H with stroke

(Redirected from Ħ)

Ħ (minuscule: ħ) is a letter of the Latin alphabet, derived from H with the addition of a bar. It is used in Maltese for a voiceless pharyngeal fricative consonant (corresponding to the letter heth of Semitic abjads: Arabic: ح, Hebrew: ח). Lowercase ħ is used in the International Phonetic Alphabet for the same sound.

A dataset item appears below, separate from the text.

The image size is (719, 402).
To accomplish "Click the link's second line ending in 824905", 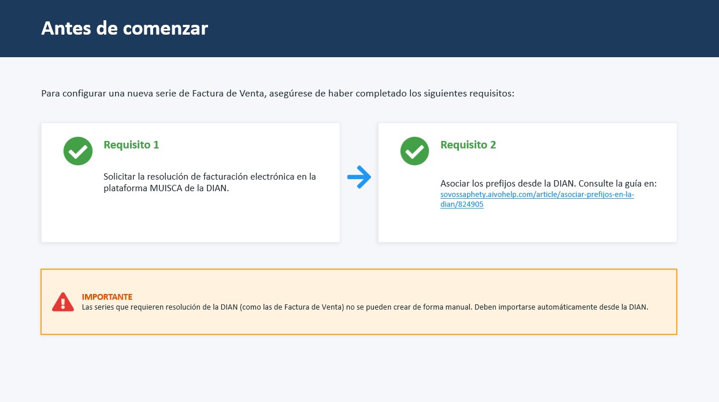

It was used for this sound in the 1556 work of Pérez de Ayala, slightly modified from Pedro de Alcalá's Vocabulary.[1]

Letter "Ħ"
Perez de Ayala's version of Lord Prayer in Spanish and Andalusian Arabic (1556), compare to Maltese:
ħobżna ta' kuljum agħtihulna llum.

In Unicode, the special character ℏ (U+210F), represents the reduced Planck constant of quantum mechanics.[2] In this context, it is pronounced "h-bar".

The lowercase resembles the Cyrillic letter Tshe (ћ), or the astronomical symbol of Saturn (♄).

A white uppercase Ħ on a red square was the logo of Heritage Malta until 2022.[3]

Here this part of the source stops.